-- Task to complete --
Copy the entire listing below line for line, leaving every character unchanged.

(Stored items)
((

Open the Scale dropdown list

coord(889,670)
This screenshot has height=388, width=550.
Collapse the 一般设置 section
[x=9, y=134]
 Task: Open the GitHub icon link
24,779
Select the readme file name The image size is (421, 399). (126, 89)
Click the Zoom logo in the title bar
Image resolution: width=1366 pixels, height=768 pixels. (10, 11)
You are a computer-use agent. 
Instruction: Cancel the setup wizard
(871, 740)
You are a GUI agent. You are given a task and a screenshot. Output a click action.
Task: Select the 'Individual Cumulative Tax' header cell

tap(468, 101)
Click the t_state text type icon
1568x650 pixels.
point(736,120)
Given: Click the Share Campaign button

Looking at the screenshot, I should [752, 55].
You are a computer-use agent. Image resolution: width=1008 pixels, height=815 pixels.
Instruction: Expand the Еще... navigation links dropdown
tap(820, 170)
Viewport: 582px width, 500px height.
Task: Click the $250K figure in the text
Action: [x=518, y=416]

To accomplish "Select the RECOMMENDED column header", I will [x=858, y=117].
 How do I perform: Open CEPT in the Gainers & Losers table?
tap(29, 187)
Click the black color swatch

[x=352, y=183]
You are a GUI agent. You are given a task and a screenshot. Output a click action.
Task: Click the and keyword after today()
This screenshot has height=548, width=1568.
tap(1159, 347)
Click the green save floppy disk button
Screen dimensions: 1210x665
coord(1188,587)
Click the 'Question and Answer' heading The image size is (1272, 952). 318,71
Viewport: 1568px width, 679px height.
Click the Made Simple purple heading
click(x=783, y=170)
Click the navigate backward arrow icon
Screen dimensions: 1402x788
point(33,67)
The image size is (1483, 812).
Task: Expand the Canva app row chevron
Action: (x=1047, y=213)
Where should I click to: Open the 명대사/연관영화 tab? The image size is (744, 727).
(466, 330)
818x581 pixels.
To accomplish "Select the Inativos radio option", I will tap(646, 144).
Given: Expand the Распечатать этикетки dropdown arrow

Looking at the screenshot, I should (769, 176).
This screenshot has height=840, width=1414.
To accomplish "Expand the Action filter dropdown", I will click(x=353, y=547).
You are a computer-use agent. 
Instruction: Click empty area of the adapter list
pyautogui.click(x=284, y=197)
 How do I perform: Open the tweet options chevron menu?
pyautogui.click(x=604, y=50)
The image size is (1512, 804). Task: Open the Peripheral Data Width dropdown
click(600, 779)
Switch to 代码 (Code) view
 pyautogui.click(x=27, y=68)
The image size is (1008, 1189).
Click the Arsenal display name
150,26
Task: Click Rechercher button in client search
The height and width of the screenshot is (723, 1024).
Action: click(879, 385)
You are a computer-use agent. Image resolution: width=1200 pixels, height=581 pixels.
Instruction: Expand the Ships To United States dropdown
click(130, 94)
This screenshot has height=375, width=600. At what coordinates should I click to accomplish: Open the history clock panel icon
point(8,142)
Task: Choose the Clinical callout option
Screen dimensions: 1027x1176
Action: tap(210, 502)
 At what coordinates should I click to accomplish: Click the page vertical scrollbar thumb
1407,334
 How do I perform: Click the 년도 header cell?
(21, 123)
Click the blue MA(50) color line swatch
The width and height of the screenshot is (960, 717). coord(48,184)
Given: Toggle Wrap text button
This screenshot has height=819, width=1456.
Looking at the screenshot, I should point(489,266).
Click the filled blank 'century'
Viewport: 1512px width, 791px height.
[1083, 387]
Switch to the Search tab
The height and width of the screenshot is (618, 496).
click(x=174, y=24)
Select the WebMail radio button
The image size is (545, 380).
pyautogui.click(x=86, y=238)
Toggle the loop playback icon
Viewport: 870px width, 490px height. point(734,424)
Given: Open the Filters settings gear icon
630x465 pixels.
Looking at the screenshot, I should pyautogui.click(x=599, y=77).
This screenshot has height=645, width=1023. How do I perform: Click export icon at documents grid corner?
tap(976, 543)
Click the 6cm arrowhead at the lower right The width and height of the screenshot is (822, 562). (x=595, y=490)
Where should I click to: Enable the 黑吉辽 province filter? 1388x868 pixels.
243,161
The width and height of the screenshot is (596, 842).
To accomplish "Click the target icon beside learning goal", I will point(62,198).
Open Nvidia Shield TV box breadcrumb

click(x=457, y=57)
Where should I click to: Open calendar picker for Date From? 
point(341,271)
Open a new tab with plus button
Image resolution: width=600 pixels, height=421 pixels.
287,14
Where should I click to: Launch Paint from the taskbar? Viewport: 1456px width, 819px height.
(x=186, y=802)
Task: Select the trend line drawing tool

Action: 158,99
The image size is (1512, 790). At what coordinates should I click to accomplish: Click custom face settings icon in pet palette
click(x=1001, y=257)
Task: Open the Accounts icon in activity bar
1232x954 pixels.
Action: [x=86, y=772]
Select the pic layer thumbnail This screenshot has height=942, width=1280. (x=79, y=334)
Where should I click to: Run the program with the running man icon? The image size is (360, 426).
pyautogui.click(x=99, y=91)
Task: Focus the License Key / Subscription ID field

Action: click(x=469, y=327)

))

-- Solution --
Open the Scale dropdown list

coord(889,670)
This screenshot has height=388, width=550.
Collapse the 一般设置 section
[x=9, y=134]
 Task: Open the GitHub icon link
24,779
Select the readme file name The image size is (421, 399). (126, 89)
Click the Zoom logo in the title bar
Image resolution: width=1366 pixels, height=768 pixels. (10, 11)
You are a computer-use agent. 
Instruction: Cancel the setup wizard
(871, 740)
You are a GUI agent. You are given a task and a screenshot. Output a click action.
Task: Select the 'Individual Cumulative Tax' header cell

tap(468, 101)
Click the t_state text type icon
1568x650 pixels.
point(736,120)
Given: Click the Share Campaign button

Looking at the screenshot, I should [752, 55].
You are a computer-use agent. Image resolution: width=1008 pixels, height=815 pixels.
Instruction: Expand the Еще... navigation links dropdown
tap(820, 170)
Viewport: 582px width, 500px height.
Task: Click the $250K figure in the text
Action: [x=518, y=416]

To accomplish "Select the RECOMMENDED column header", I will [x=858, y=117].
 How do I perform: Open CEPT in the Gainers & Losers table?
tap(29, 187)
Click the black color swatch

[x=352, y=183]
You are a GUI agent. You are given a task and a screenshot. Output a click action.
Task: Click the and keyword after today()
This screenshot has height=548, width=1568.
tap(1159, 347)
Click the green save floppy disk button
Screen dimensions: 1210x665
coord(1188,587)
Click the 'Question and Answer' heading The image size is (1272, 952). 318,71
Viewport: 1568px width, 679px height.
Click the Made Simple purple heading
click(x=783, y=170)
Click the navigate backward arrow icon
Screen dimensions: 1402x788
point(33,67)
The image size is (1483, 812).
Task: Expand the Canva app row chevron
Action: (x=1047, y=213)
Where should I click to: Open the 명대사/연관영화 tab? The image size is (744, 727).
(466, 330)
818x581 pixels.
To accomplish "Select the Inativos radio option", I will tap(646, 144).
Given: Expand the Распечатать этикетки dropdown arrow

Looking at the screenshot, I should (769, 176).
This screenshot has height=840, width=1414.
To accomplish "Expand the Action filter dropdown", I will click(x=353, y=547).
You are a computer-use agent. 
Instruction: Click empty area of the adapter list
pyautogui.click(x=284, y=197)
 How do I perform: Open the tweet options chevron menu?
pyautogui.click(x=604, y=50)
The image size is (1512, 804). Task: Open the Peripheral Data Width dropdown
click(600, 779)
Switch to 代码 (Code) view
 pyautogui.click(x=27, y=68)
The image size is (1008, 1189).
Click the Arsenal display name
150,26
Task: Click Rechercher button in client search
The height and width of the screenshot is (723, 1024).
Action: click(879, 385)
You are a computer-use agent. Image resolution: width=1200 pixels, height=581 pixels.
Instruction: Expand the Ships To United States dropdown
click(130, 94)
This screenshot has height=375, width=600. At what coordinates should I click to accomplish: Open the history clock panel icon
point(8,142)
Task: Choose the Clinical callout option
Screen dimensions: 1027x1176
Action: tap(210, 502)
 At what coordinates should I click to accomplish: Click the page vertical scrollbar thumb
1407,334
 How do I perform: Click the 년도 header cell?
(21, 123)
Click the blue MA(50) color line swatch
The width and height of the screenshot is (960, 717). coord(48,184)
Given: Toggle Wrap text button
This screenshot has height=819, width=1456.
Looking at the screenshot, I should point(489,266).
Click the filled blank 'century'
Viewport: 1512px width, 791px height.
[1083, 387]
Switch to the Search tab
The height and width of the screenshot is (618, 496).
click(x=174, y=24)
Select the WebMail radio button
The image size is (545, 380).
pyautogui.click(x=86, y=238)
Toggle the loop playback icon
Viewport: 870px width, 490px height. point(734,424)
Given: Open the Filters settings gear icon
630x465 pixels.
Looking at the screenshot, I should pyautogui.click(x=599, y=77).
This screenshot has height=645, width=1023. How do I perform: Click export icon at documents grid corner?
tap(976, 543)
Click the 6cm arrowhead at the lower right The width and height of the screenshot is (822, 562). (x=595, y=490)
Where should I click to: Enable the 黑吉辽 province filter? 1388x868 pixels.
243,161
The width and height of the screenshot is (596, 842).
To accomplish "Click the target icon beside learning goal", I will point(62,198).
Open Nvidia Shield TV box breadcrumb

click(x=457, y=57)
Where should I click to: Open calendar picker for Date From? 
point(341,271)
Open a new tab with plus button
Image resolution: width=600 pixels, height=421 pixels.
287,14
Where should I click to: Launch Paint from the taskbar? Viewport: 1456px width, 819px height.
(x=186, y=802)
Task: Select the trend line drawing tool

Action: 158,99
The image size is (1512, 790). At what coordinates should I click to accomplish: Click custom face settings icon in pet palette
click(x=1001, y=257)
Task: Open the Accounts icon in activity bar
1232x954 pixels.
Action: [x=86, y=772]
Select the pic layer thumbnail This screenshot has height=942, width=1280. (x=79, y=334)
Where should I click to: Run the program with the running man icon? The image size is (360, 426).
pyautogui.click(x=99, y=91)
Task: Focus the License Key / Subscription ID field

Action: click(x=469, y=327)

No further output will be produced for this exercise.